WHAT YOU WILL DO: The records follow. Transcribe only the lines from the line containing "Given: Click the Pelajari selengkapnya button" through the end, both ends included, and leave out the pictures.

LISTED ENTRIES:
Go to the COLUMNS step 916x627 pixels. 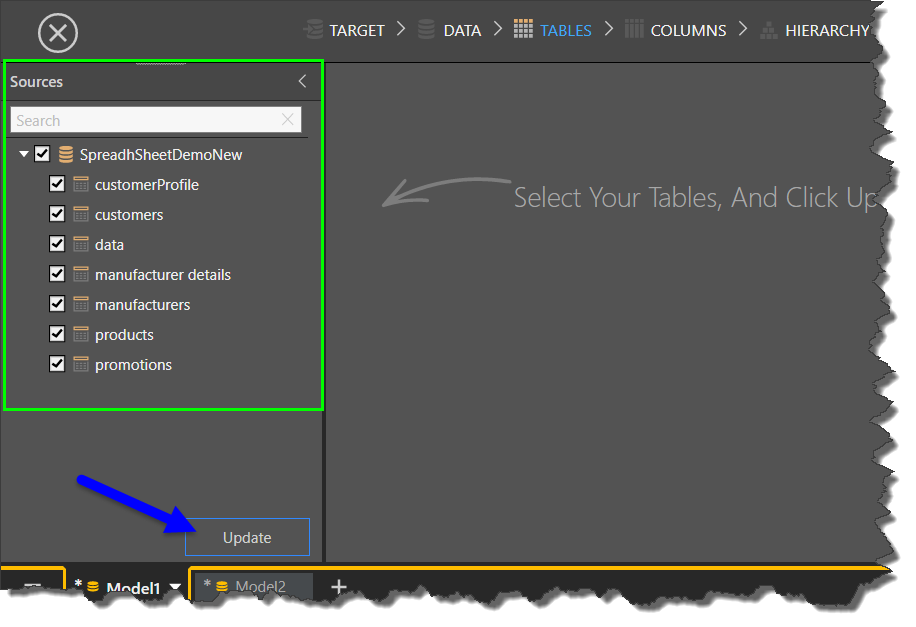coord(688,30)
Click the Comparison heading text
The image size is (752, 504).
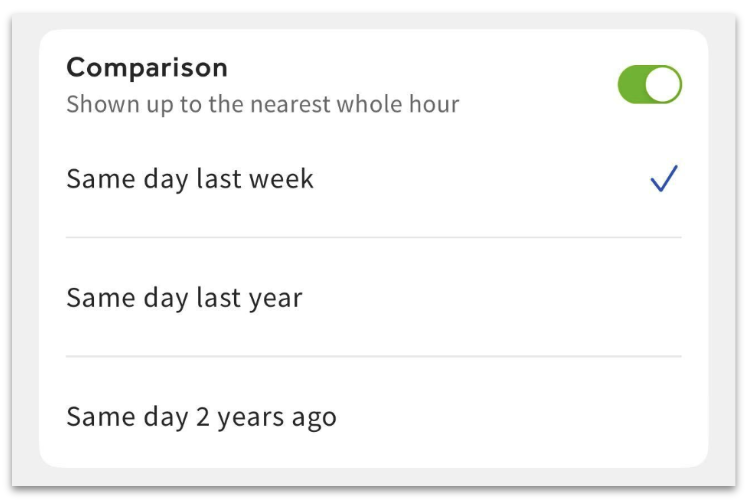(x=147, y=68)
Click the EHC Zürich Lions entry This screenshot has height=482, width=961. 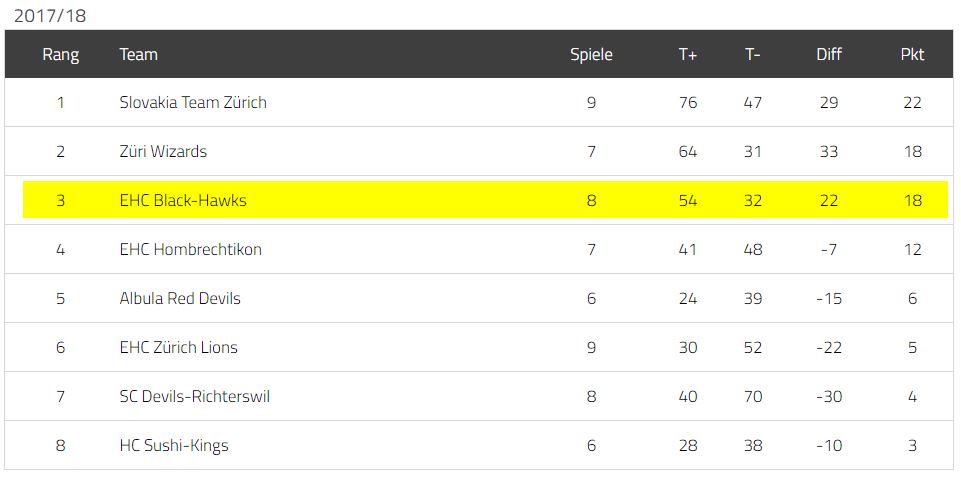click(178, 348)
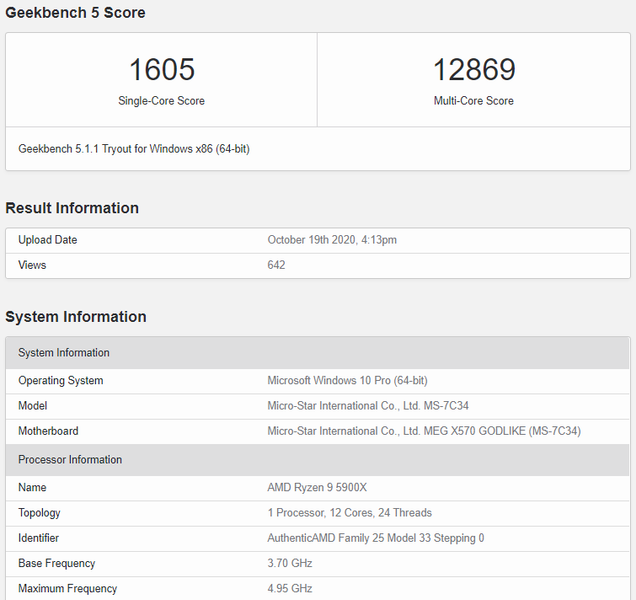This screenshot has width=636, height=600.
Task: Click the MEG X570 GODLIKE motherboard value
Action: 424,431
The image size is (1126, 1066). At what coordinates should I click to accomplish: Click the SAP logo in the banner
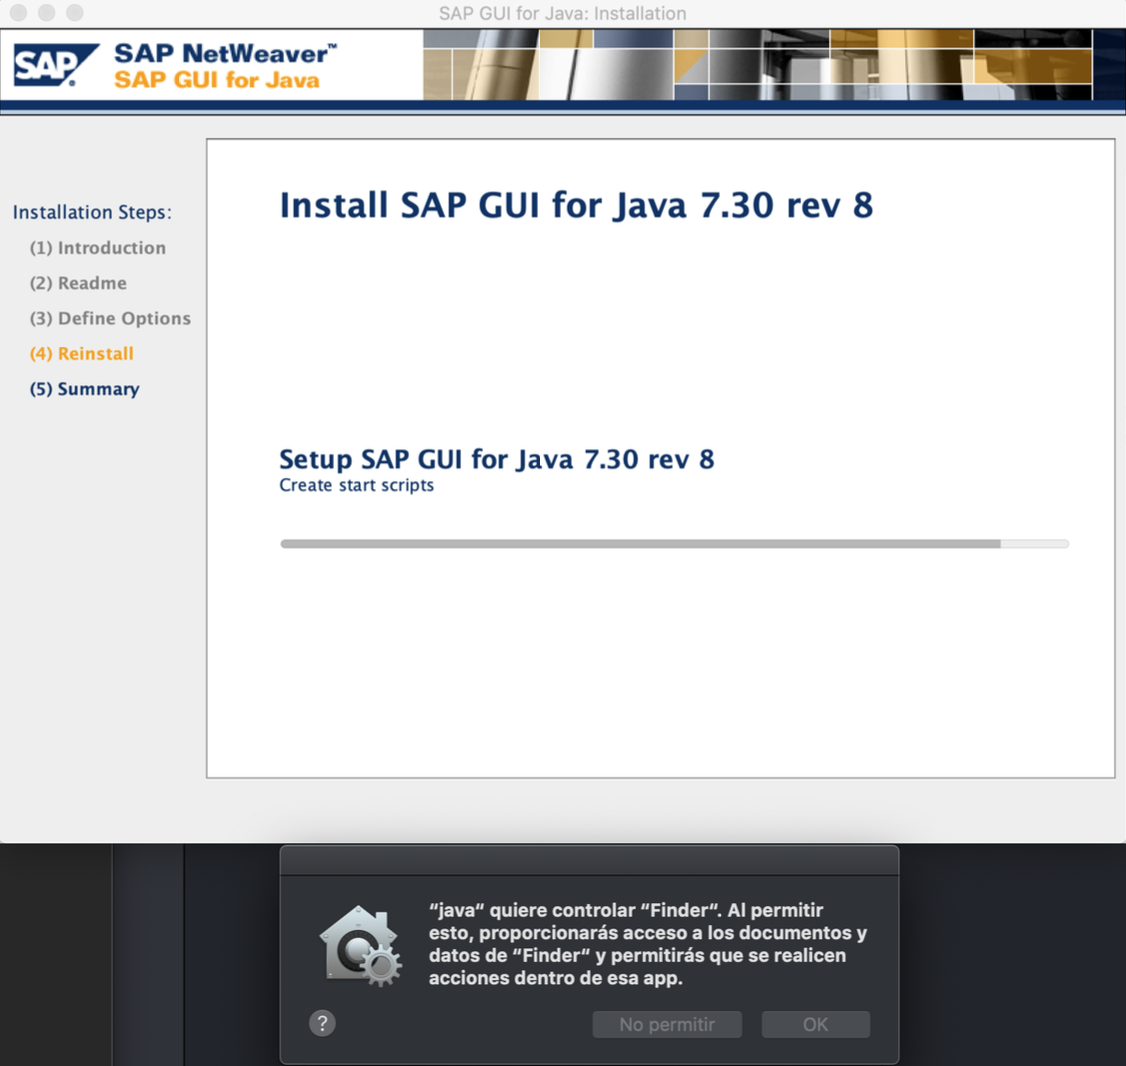[x=55, y=65]
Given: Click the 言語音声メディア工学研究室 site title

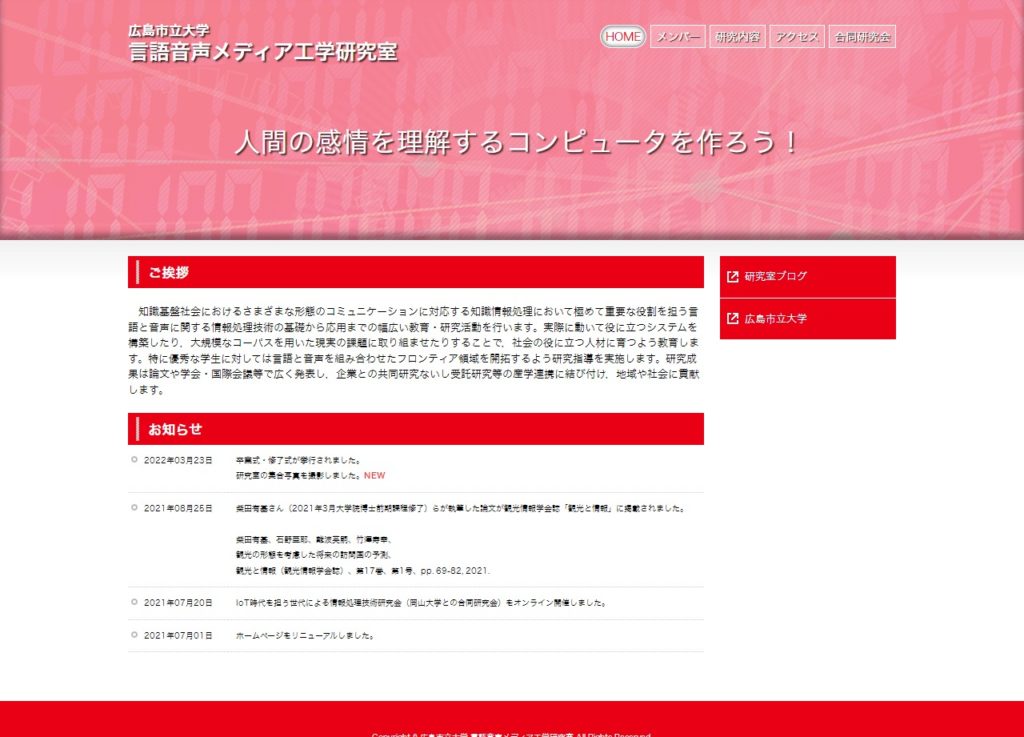Looking at the screenshot, I should click(x=263, y=53).
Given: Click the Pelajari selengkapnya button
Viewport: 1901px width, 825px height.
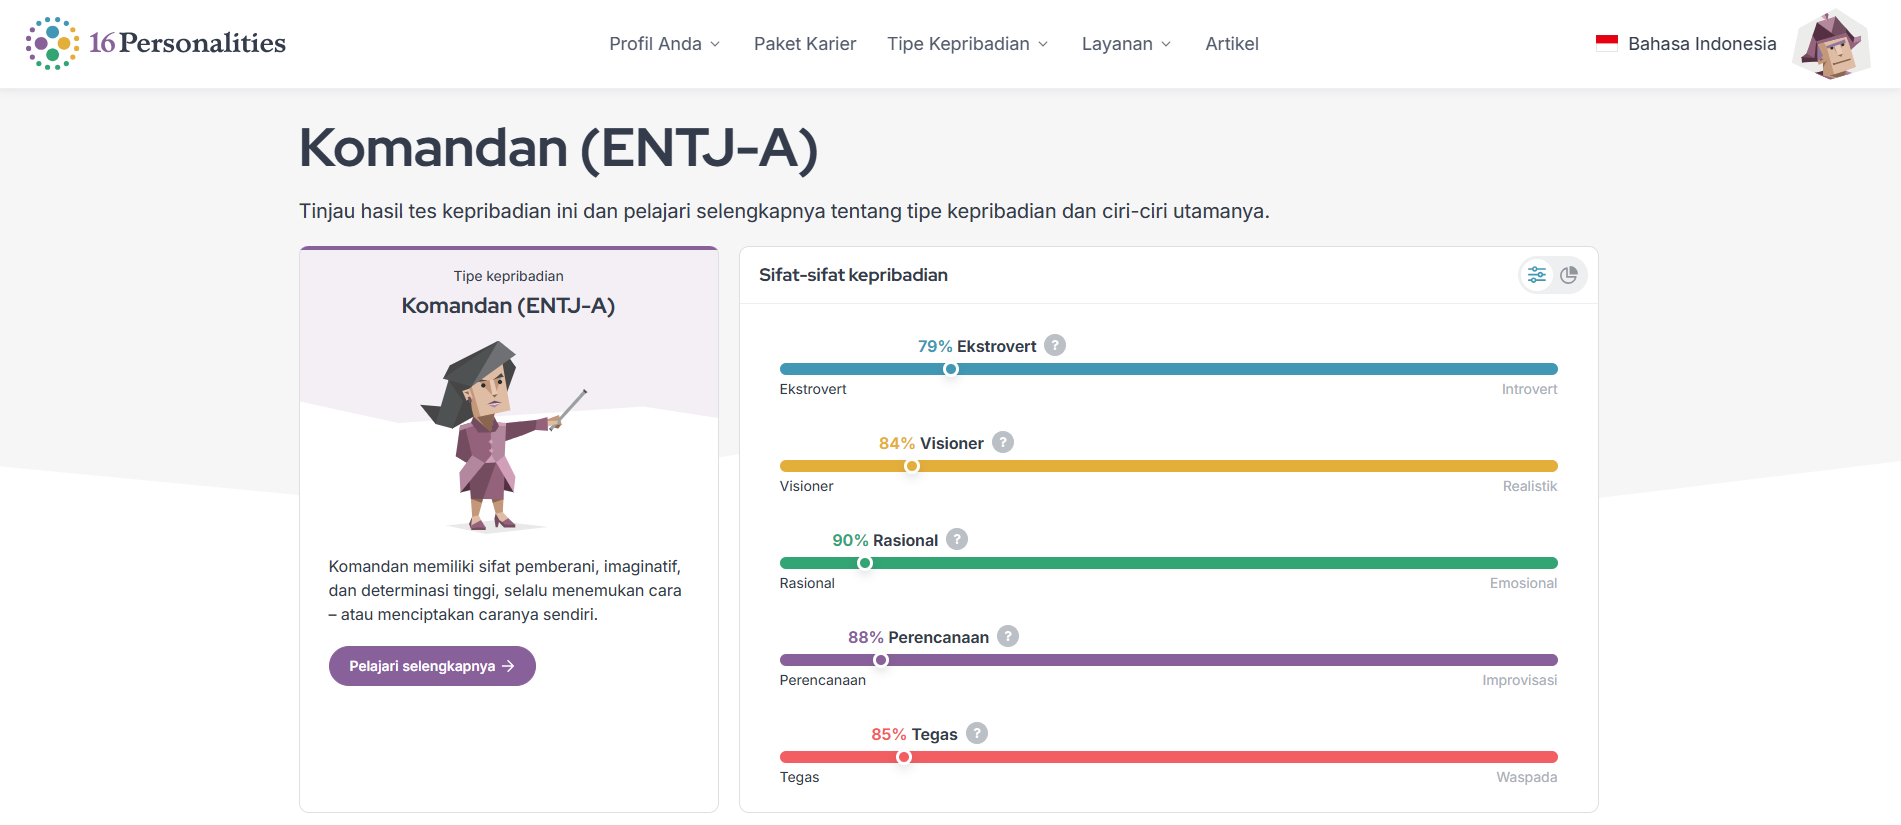Looking at the screenshot, I should tap(432, 666).
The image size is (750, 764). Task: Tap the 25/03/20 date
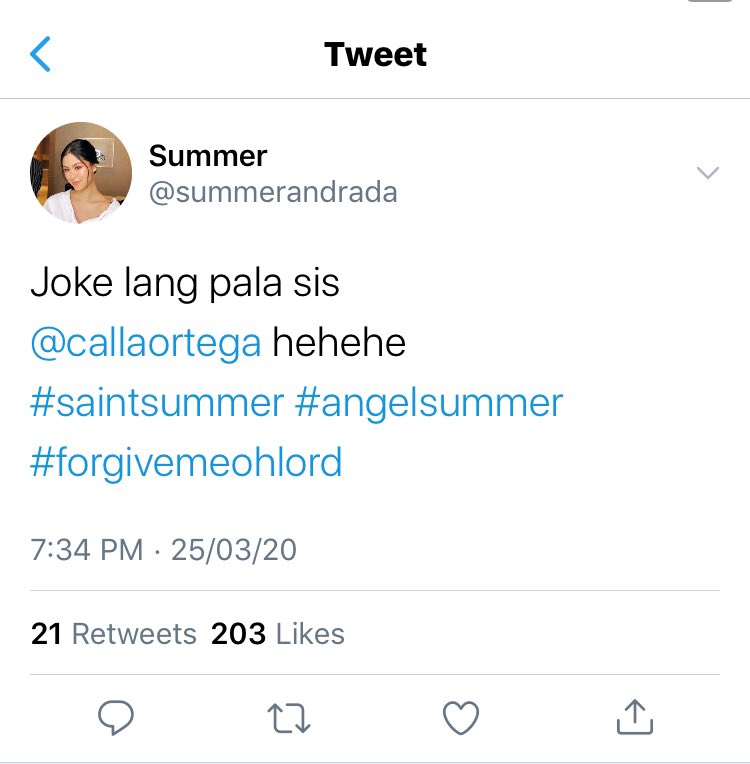233,550
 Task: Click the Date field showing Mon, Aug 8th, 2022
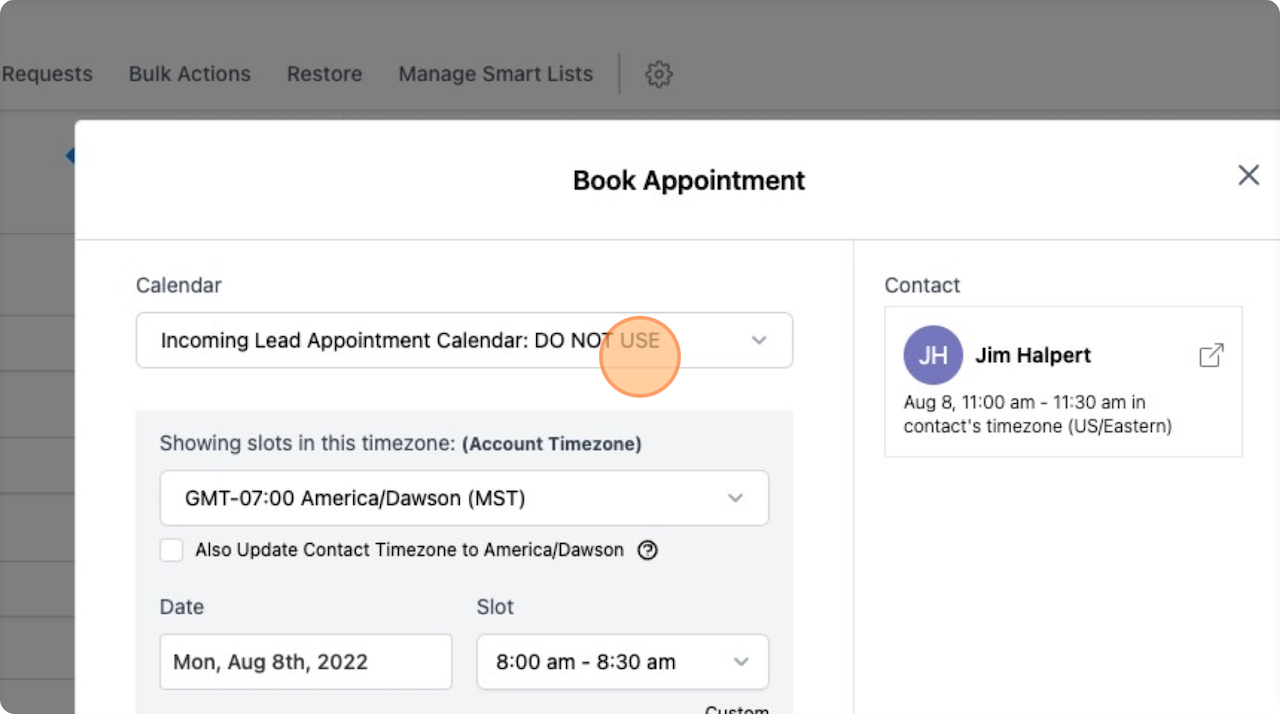305,662
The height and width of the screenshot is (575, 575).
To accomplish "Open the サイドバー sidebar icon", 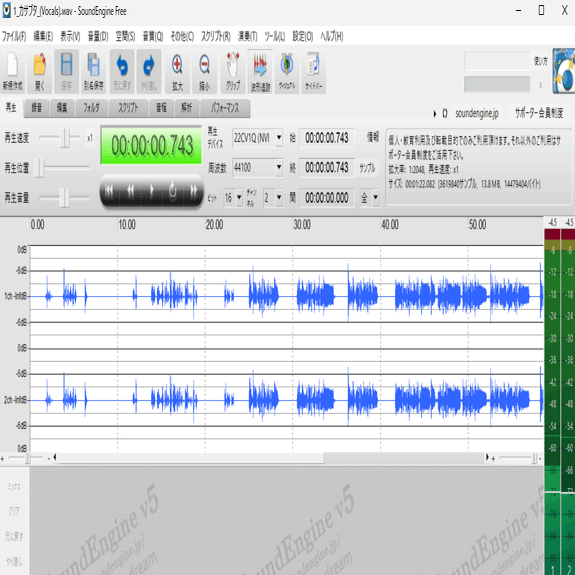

RESULT:
Given: Click the Pelajari selengkapnya button
Viewport: 1901px width, 825px height.
Looking at the screenshot, I should tap(432, 666).
The image size is (750, 764). Task: Tap the 25/03/20 date
233,550
 Task: Click the Date field showing Mon, Aug 8th, 2022
305,662
The height and width of the screenshot is (575, 575).
To accomplish "Open the サイドバー sidebar icon", 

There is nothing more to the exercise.